No meromorphic function dominates another meromorphic function?

118 Views Asked by At

It is well known that "genuinely different" entire functions cannot dominate each other. More precisely, let $f$ and $g$ be entire functions in $\mathbb{C}$ satisfying $|f(z)|\le |g(z)|$ for all $z \in \mathbb{C}.$ Then $f=Cg$ for some $C\in \mathbb{C}.$

I'd like to know the result for meromorphic functions similar to the above result for entire functions.
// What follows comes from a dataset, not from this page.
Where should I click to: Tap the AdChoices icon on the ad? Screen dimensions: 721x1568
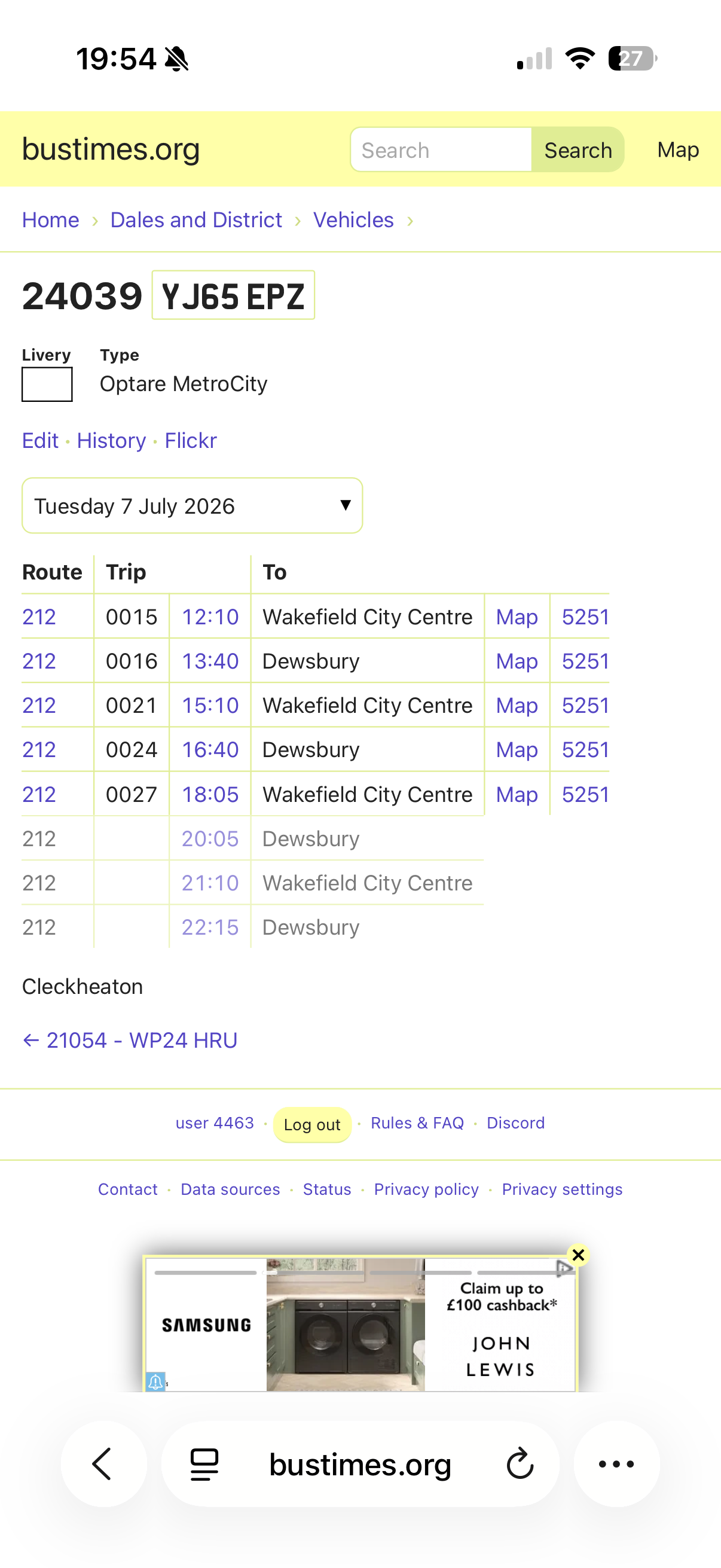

Please let me know if you have any comment about this question. Thanks in advance!

2

There are 2 best solutions below

0
On BEST ANSWER

If $f$ and $g$ are meromorphic in $\mathbb C$ with $|f(z)| \le |g(z)|$, then $f(z)/g(z)$ is meromorphic and bounded. Thus its singularities are all removable; after removing them, you have a bounded entire function which Liouville says is constant.

0
On

The exact same result holds for meromorphic functions: if $f$ and $g$ are meromorphic on $\mathbb{C}$ and $|f(z)|\leq |g(z)|$ for all $z$, then $f(z)=Cg(z)$ for some constant $C$. The proof is also basically the same: consider the function $h(z)=g(z)/f(z)$. This function $h$ is meromorphic, and $|h(z)|\leq 1$ for any $z$ except possibly the poles or zeroes of $g$. But the poles and zeroes of $g$ are isolated, and so by continuity $|h(z)|\leq 1$ everywhere and in particular $h$ has no poles. Since $h$ is an entire bounded function, it is constant.